--- Assignment ---
Reproduce every line of the listing as written, apart from the pictures.

------ Data provided ------

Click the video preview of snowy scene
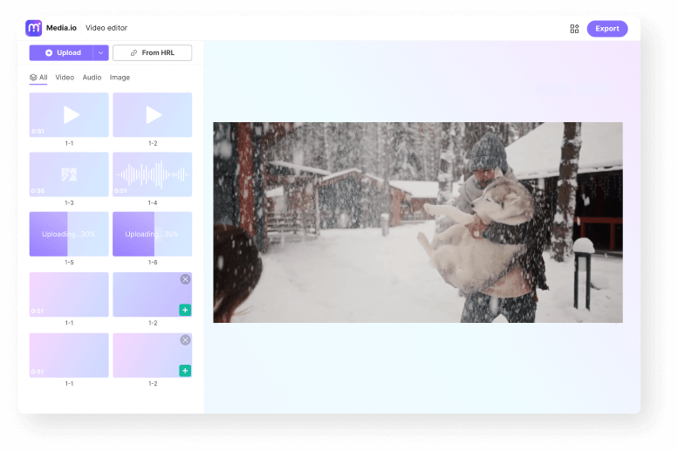This screenshot has width=678, height=452. tap(417, 223)
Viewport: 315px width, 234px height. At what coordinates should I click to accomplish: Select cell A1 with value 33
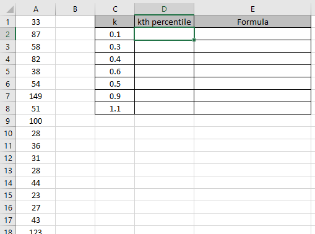pyautogui.click(x=36, y=22)
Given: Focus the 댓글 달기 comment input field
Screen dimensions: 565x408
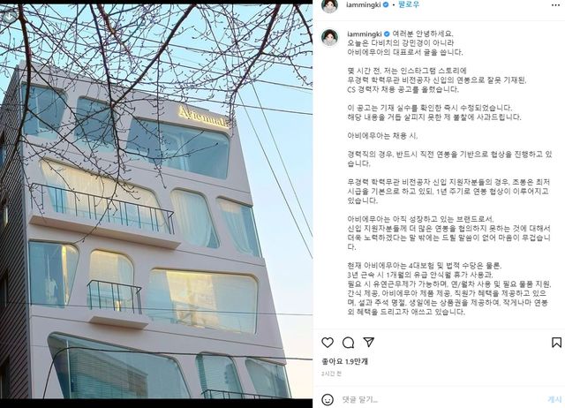Looking at the screenshot, I should pos(441,399).
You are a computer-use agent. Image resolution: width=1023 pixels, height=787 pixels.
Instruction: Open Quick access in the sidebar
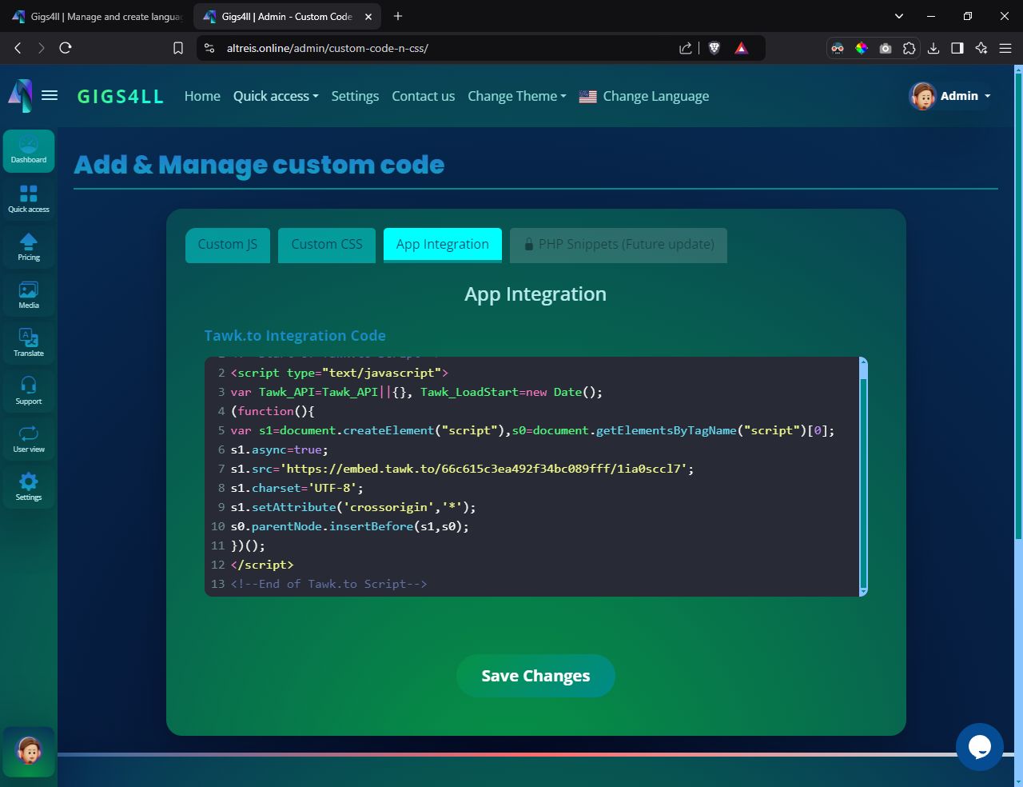point(29,199)
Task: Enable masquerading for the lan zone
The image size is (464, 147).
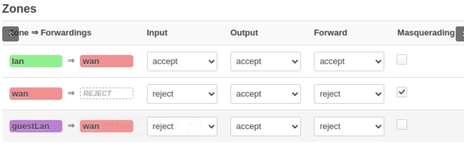Action: [402, 60]
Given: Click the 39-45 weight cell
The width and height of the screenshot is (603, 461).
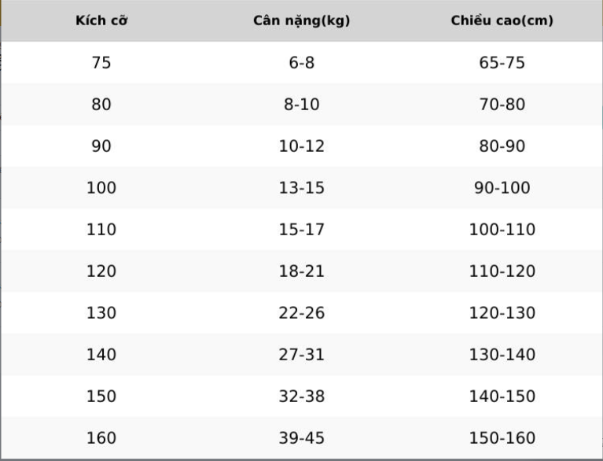Looking at the screenshot, I should click(x=302, y=438).
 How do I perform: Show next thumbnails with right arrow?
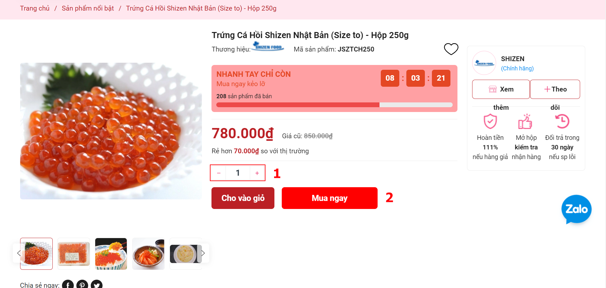coord(203,253)
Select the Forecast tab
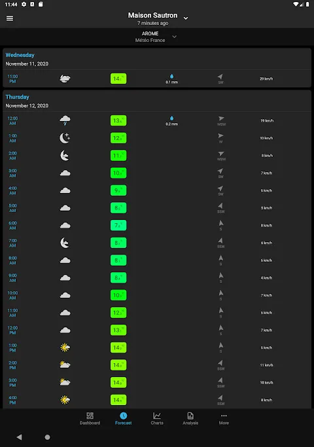 tap(124, 418)
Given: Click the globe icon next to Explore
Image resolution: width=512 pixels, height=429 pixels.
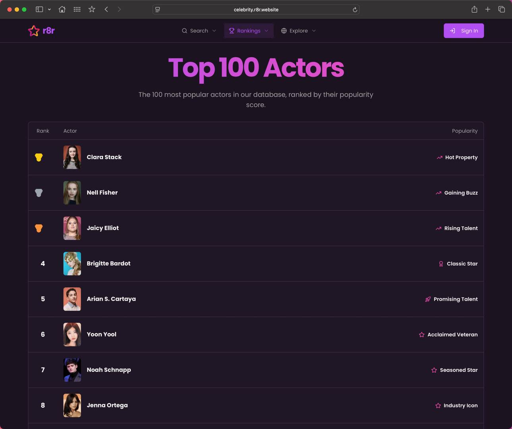Looking at the screenshot, I should point(284,31).
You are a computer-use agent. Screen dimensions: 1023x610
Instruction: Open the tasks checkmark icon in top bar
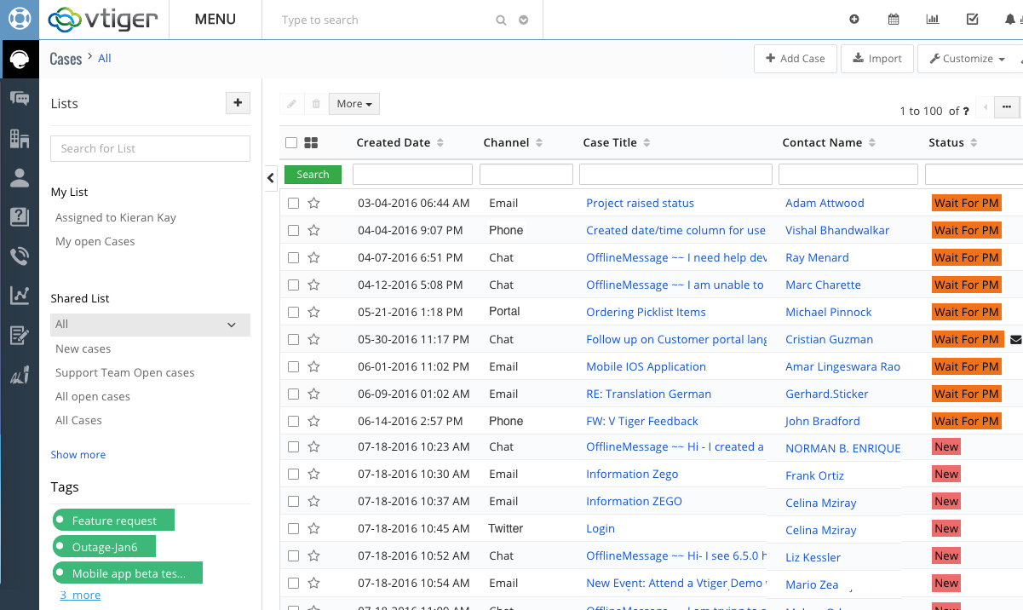pyautogui.click(x=972, y=20)
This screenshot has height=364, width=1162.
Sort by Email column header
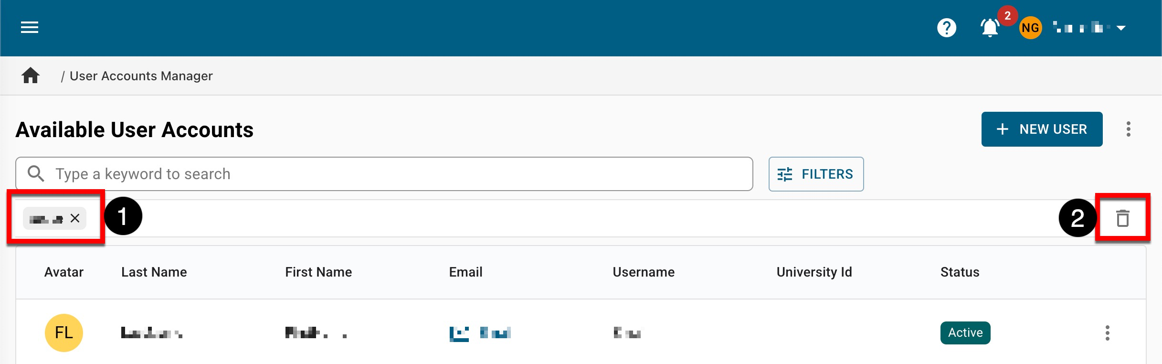point(465,272)
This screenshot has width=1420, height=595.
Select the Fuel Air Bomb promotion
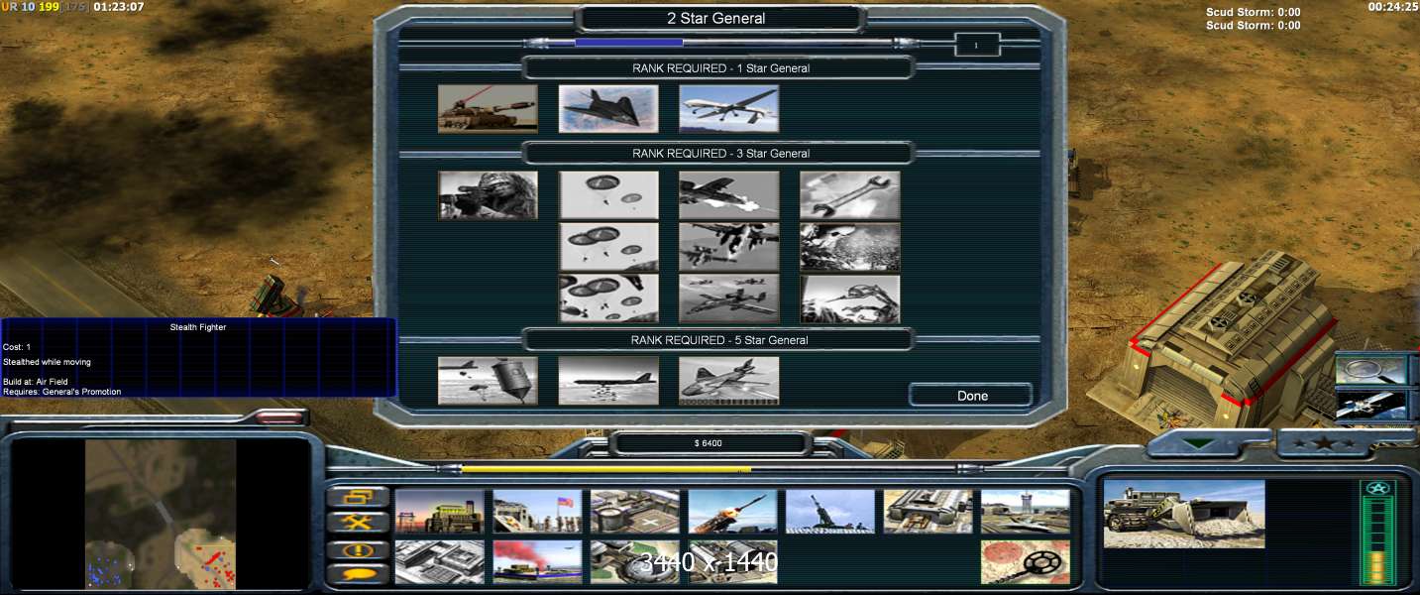[x=488, y=381]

------

--- Result of the task ---
Click the video preview of snowy scene
This screenshot has width=678, height=452. tap(417, 223)
Viewport: 315px width, 234px height. At what coordinates should I click to accomplish: Select cell A1 with value 33
pyautogui.click(x=36, y=22)
Given: Focus the 댓글 달기 comment input field
Screen dimensions: 565x408
Looking at the screenshot, I should pos(441,399).
You are a computer-use agent. Image resolution: width=1023 pixels, height=787 pixels.
Instruction: Open Quick access in the sidebar
point(29,199)
Task: Enable masquerading for the lan zone
The image size is (464, 147).
Action: [402, 60]
Given: Click the 39-45 weight cell
The width and height of the screenshot is (603, 461).
Looking at the screenshot, I should click(x=302, y=438).
 How do I perform: Show next thumbnails with right arrow?
coord(203,253)
Select the Forecast tab
 tap(124, 418)
Given: Click the globe icon next to Explore
Image resolution: width=512 pixels, height=429 pixels.
Looking at the screenshot, I should point(284,31).
You are a computer-use agent. Screen dimensions: 1023x610
Instruction: Open the tasks checkmark icon in top bar
pyautogui.click(x=972, y=20)
This screenshot has height=364, width=1162.
Sort by Email column header
point(465,272)
This screenshot has width=1420, height=595.
Select the Fuel Air Bomb promotion
[x=488, y=381]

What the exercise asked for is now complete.